Fintech Startup Bluevine Secures $18.5M

Investors are backing Bluevine Capital Inc ., the latest in long line of tech startups that make money by easing cash crunches for small and medium-size businesses.

Other companies, such as Kabbage Inc . and OnDeck Inc ., extend quick online loans based on credit reports, bank statements and nontraditional data like social profiles.

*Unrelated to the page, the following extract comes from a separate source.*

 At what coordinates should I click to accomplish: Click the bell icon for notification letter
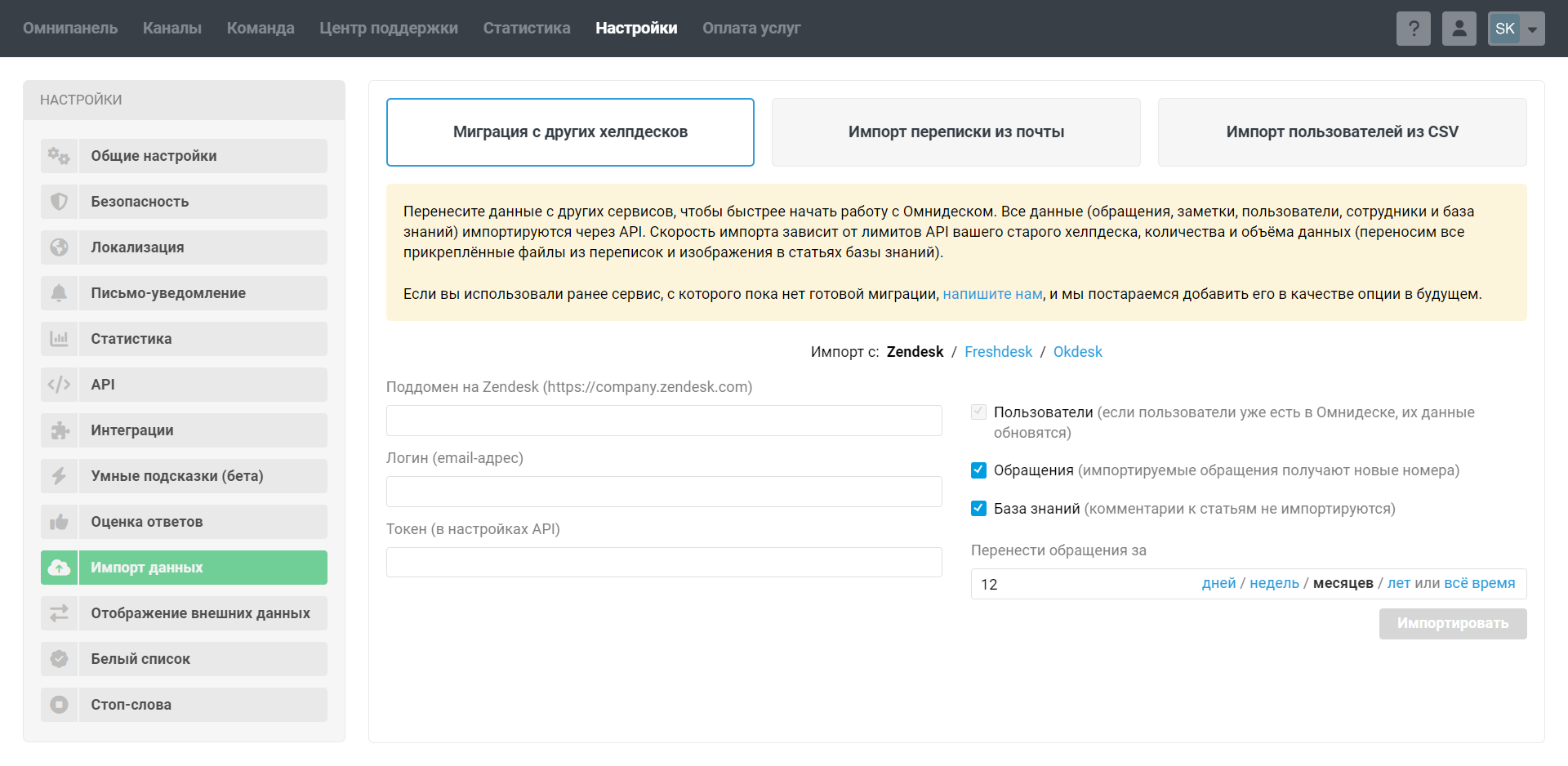(x=59, y=293)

Bluevine is different in that it extends an advance to merchants based on their unpaid invoices, much like Taulia Inc . and FundBox Inc.

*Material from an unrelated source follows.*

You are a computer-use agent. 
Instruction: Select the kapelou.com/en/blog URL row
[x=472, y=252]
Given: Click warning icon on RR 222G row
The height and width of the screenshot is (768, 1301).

Bluevine pays merchants 85% of the invoice amount up front and pays the remainder, minus a fee which varies between 0.5% and 1% a week, to the merchant after the customer pays.

“We are basically purchasing customers,” Bluevine founder and Chief Executive Eyal Lifshitz said. “Marketing, janitorial, staffing…any small business that provides business is our market.”

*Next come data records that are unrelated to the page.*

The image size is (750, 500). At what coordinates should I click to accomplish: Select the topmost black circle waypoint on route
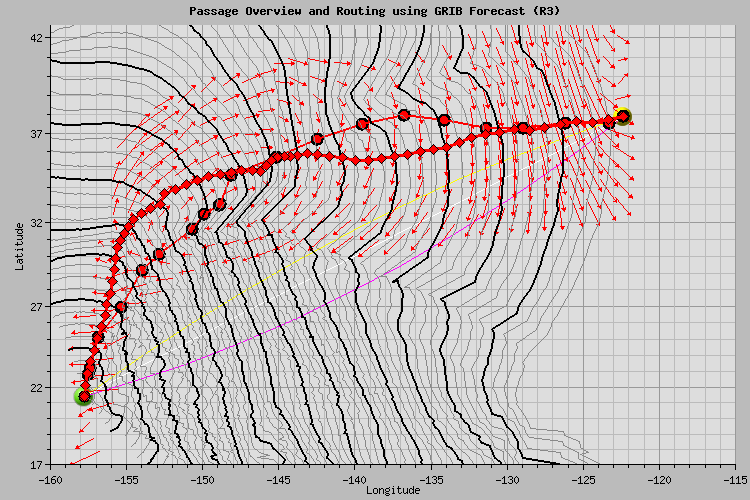404,115
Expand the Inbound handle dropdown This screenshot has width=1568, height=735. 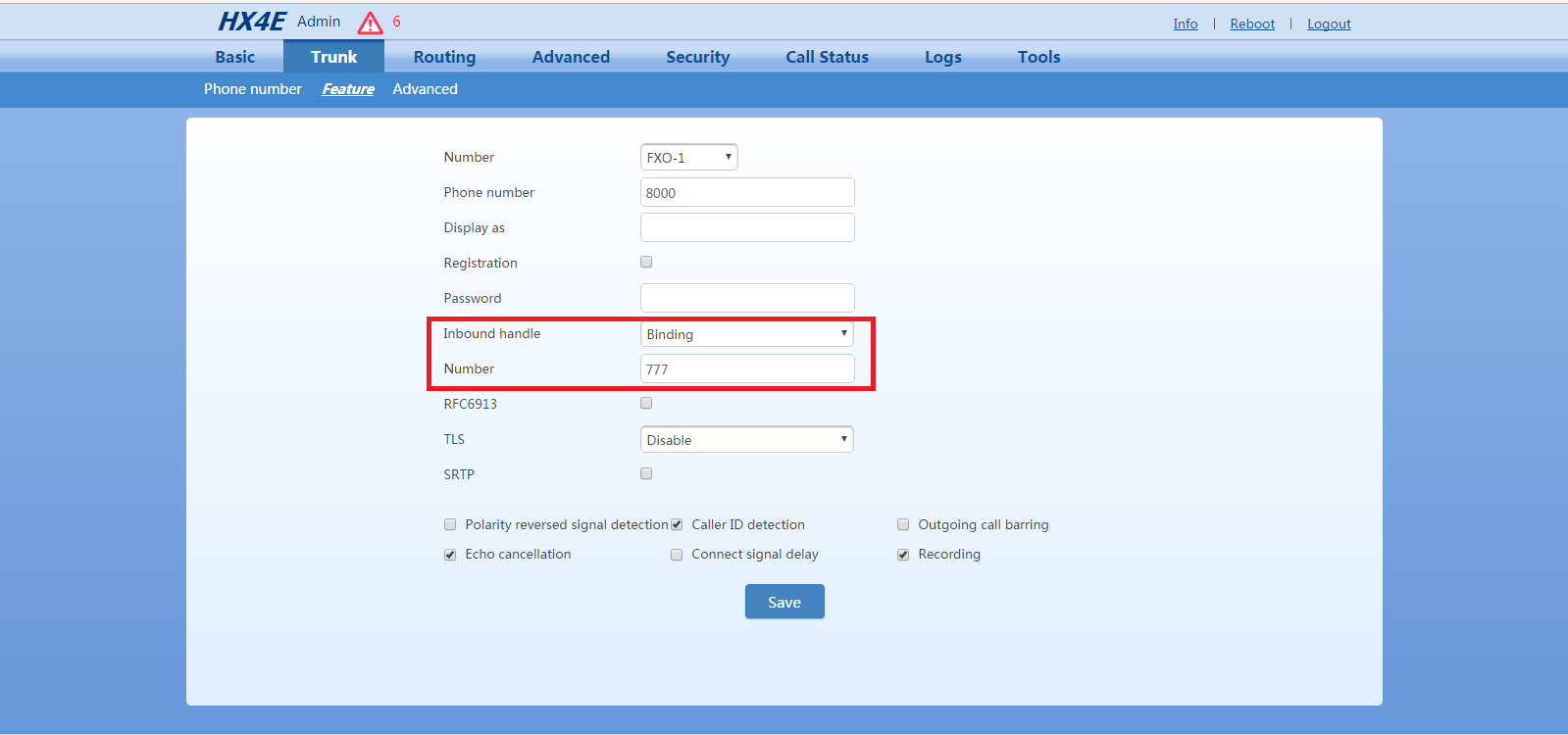[x=746, y=334]

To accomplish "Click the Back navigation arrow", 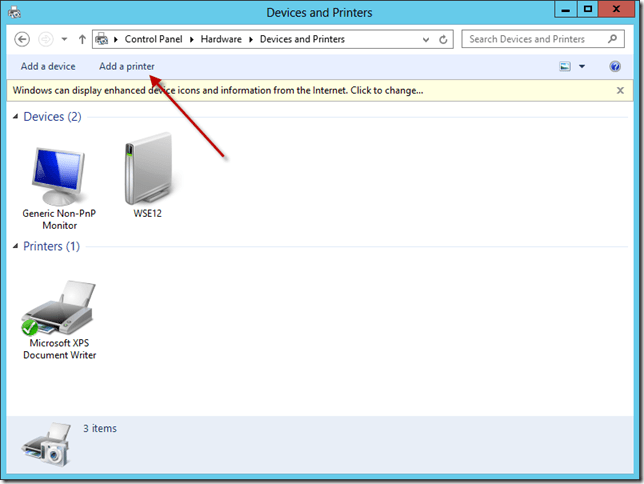I will (x=23, y=39).
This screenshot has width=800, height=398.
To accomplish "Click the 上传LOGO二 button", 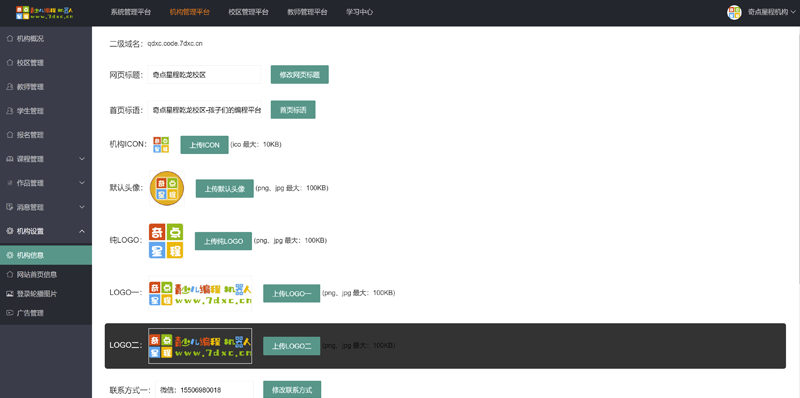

New Bluevine customers typically wait 24 hours until money is sent to their account while existing customers wait about three hours, he said.

Mr. Lifshitz founded Bluevine in 2013 while he was a principal at venture firm Greylock IL, but the idea for the service actually came much earlier.

Mr. Lifshitz said that while growing up he saw his father, a physical therapist, often frustrated by 90-day billing cycles. Although there were many options available to accelerate payments, Mr. Lifshitz said the industry is largely offline, fragmented and inefficient as it is largely paper-based.

He decided to build an online solution, and Greylock IL, an affiliate of Greylock Partners which earlier this month announced had changed its name to 83North , backed his company, along with Lightspeed Ventures.

The two firms co-led the recent $18.5 million Series B round with participation from new investors Silicon Valley Bank and unnamed individuals.

“He completely over delivered on all the milestones,” 83North Partner Laurel Bowden said, adding that the decision to reinvest was an easy one. “We’d be naive to think that other competitors won’t emerge, but I don’t think it’s a winner-take-all market.”

The infusion takes total outside funding to $22.5 million and will be used to expand the team, build native mobile apps and begin marketing.

Mr. Lifshitz said Bluevine has hundreds of customers, 70% of whom return every week.

Based in Palo Alto, Calif., Bluevine employs 18.